Policy freeze is a likely outcome, pending more data.

I suspect one thing is certain though: there will be no tightening any time soon.

The war inside the Fed mirrors the war being played out in economics generally. And that war is eerily reminiscent of the 1930’s, when almost exactly the same arguments were being made.

Lest you think that the 1930’s were simply a case of Keynes versus the rest, let me draw your attention to a paper written by Irving Fisher, a giant of early 1900’s economic theorizing, in 1933. Entitled “The Debt-Deflation Theory of Great Depressions” its policy analysis is strikingly relevant to today’s problems and is very Keynesian at the same time.

The most notable part of the Fisher paper is his suggestion that it is the combination of a debt driven collapse, as in the case of an asset price bubble driven by borrowing, along with a subsequent bout of deflation that inevitably causes depressions. Unless the government steps in to bolster demand. Looking at Fisher’s paper today I am struck by how prescient it seems. It also fits well with Minsky’s analysis of financial instability being the root cause of crises. There can be no more vicious threat to our wellbeing than the combination of a banking/debt crisis followed by a steady downward spiral into deflation: debtors can never catch up with their debts and are thus driven to keep on liquidating assets to pay off creditors. This drives asset prices even lower, which means that the next round of asset liquidation yields less. And so on. In Fisher’s phrase: “The more debtors pay, the more they owe”. Since deflation means that cash gains in value in real terms, and since steady liquidation of assets reduces the value of assets with respect to cash, debtors can never catch up. They are doomed to end up in default, which undermines the banks and causes further panic.

While we are not yet in the cold grip of such a deflationary cycle, its potential presence should be enough to cause the Fed to act to head off the problem.

Anyone who is arguing against an anti-deflationary policy is most likely doing so on the basis of an ideological stance rather than an economic theoretical stance. Such a division along ideology rather than economic theory are exactly what Michael Kalecki spoke about in his 1943 paper “Political Aspects of Full Employment”.

Kalecki and others argued that perpetual government deficits are an essential feature of any economy running at full employment, and that any argument to reduce of eliminate such deficits was more driven by ideological than economic factors. Kalecki, unlike Fisher, seems outdated in light of the subsequent history, but there remains a kernel of truth in his position: those who are arguing for deficit reduction are almost always on the right in politics and pro-business rather than pro-worker. Such people do not fear radical crises since it strips workers of bargaining power and opens up opportunities to reduce wages relative to profits.

Lest you all gasp at the implied ‘class’ struggle nature of that argument allow me to point out a simple fact:

Profits are strong.

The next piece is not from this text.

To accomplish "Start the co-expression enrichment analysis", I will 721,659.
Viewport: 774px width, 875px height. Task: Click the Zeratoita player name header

Even in this crisis, firms have been able to protect earnings and avoid widespread bankruptcies. Indeed, despite the headline counter examples like GM, this cycle has been very benign for most businesses. They have stripped down their workforces and maintained payouts to investors. Cost cutting has protected business from the extent of the damage suffered by households. And this is not new. As I have described before, the Bush administration saw the same phenomenon: jobs were hammered, but profits rose.

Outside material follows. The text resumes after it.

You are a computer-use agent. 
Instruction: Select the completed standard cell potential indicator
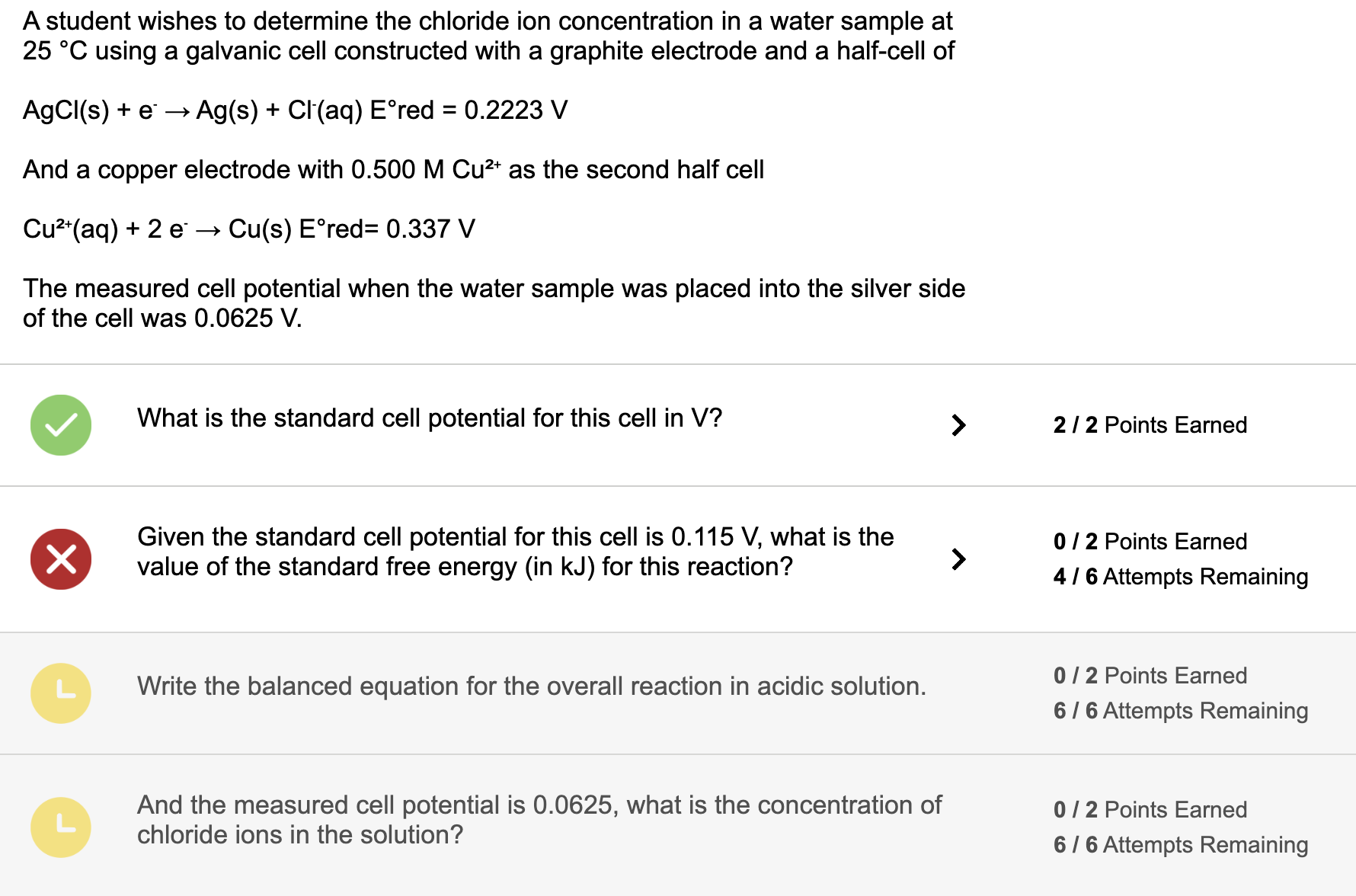click(60, 424)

It is this dichotomy, where some parts of the economy are doing well even in the depths of crisis, while others are being crushed, that gives Kalecki a glimmer of relevance. There is a clear political bent to the economic argument. We have long passed the point where the policies that helped the economy had no political ramifications, and thus little political controversy.

It will be interesting to see how the Fed reacts. My bet is that nothing much will be done. Things will have to be worse before the political gridlock breaks in the face of greater crisis.